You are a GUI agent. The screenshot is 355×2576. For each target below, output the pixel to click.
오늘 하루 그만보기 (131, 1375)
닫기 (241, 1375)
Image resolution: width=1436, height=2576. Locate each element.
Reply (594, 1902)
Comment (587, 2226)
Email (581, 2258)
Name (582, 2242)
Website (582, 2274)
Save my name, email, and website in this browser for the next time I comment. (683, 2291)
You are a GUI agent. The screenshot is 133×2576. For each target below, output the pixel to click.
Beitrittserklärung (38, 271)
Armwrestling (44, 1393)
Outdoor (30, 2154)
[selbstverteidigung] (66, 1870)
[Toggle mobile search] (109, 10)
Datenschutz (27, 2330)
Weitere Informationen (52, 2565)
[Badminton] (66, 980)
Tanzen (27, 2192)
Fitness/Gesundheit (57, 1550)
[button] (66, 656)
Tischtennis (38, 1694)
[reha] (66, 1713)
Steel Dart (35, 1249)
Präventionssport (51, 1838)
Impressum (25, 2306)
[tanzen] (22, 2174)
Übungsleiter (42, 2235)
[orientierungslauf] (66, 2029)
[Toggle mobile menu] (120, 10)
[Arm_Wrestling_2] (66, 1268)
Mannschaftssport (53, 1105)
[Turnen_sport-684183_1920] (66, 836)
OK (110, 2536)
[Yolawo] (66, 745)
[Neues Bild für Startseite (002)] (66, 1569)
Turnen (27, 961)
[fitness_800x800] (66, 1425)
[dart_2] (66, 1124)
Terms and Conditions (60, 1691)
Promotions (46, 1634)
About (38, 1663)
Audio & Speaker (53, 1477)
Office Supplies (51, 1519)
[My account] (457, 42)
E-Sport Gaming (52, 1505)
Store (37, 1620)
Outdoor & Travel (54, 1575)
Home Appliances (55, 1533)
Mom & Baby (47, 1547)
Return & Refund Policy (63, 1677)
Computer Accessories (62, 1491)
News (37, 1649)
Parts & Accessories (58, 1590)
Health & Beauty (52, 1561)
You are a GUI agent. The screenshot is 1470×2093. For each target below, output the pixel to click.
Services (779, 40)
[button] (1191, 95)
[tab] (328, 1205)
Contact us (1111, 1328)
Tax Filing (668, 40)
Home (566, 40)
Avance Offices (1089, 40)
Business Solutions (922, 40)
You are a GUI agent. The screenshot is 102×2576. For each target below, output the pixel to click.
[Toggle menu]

____________________

Exercise requirements: Return exactly, and only, the lines above starting at the line that contains "Save my name, email, and" and ending at the line that contains "Datenschutz (27, 2330)".

The completed task:
Save my name, email, and website in this browser for the next time I comment. (683, 2291)
You are a GUI agent. The screenshot is 133×2576. For each target below, output the pixel to click.
Beitrittserklärung (38, 271)
Armwrestling (44, 1393)
Outdoor (30, 2154)
[selbstverteidigung] (66, 1870)
[Toggle mobile search] (109, 10)
Datenschutz (27, 2330)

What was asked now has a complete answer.